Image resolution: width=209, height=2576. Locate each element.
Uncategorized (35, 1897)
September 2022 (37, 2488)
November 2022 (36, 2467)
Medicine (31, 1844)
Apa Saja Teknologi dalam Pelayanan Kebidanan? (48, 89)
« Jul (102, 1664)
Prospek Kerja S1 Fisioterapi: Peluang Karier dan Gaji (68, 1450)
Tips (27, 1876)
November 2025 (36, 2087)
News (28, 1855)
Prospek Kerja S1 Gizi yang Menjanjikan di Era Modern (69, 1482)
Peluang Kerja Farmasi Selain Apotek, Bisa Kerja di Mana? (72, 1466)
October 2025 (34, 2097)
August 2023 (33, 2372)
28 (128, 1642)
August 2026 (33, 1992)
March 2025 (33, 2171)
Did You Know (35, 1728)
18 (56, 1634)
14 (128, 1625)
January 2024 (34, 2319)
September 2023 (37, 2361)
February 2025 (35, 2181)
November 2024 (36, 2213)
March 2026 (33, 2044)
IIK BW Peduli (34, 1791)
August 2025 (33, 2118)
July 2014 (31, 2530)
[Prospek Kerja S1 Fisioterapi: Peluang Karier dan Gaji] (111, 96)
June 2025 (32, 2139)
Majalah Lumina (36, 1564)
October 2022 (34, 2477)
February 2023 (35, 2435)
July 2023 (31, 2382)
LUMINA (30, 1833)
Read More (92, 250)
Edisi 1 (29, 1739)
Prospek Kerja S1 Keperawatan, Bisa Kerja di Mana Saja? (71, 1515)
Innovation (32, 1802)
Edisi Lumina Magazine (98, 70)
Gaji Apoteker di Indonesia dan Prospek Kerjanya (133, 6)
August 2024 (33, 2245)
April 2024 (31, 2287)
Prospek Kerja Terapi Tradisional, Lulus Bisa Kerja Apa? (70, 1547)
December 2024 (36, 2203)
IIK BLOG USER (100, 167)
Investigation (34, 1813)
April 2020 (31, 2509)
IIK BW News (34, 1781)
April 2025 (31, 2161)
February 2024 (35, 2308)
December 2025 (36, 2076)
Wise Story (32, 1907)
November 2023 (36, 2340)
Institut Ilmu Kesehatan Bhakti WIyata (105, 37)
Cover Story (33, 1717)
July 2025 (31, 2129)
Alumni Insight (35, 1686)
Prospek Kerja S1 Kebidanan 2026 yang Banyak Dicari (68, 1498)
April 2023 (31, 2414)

-*-*-

→ Work item:
Set down, exactly as they stand above, the lines starting with the line with "September 2023 (37, 2361)" and going on through the line with "October 2022 (34, 2477)", and no others.

→ Response to this exercise:
September 2023 (37, 2361)
February 2025 (35, 2181)
November 2024 (36, 2213)
March 2026 (33, 2044)
IIK BW Peduli (34, 1791)
August 2025 (33, 2118)
July 2014 (31, 2530)
[Prospek Kerja S1 Fisioterapi: Peluang Karier dan Gaji] (111, 96)
June 2025 (32, 2139)
Majalah Lumina (36, 1564)
October 2022 (34, 2477)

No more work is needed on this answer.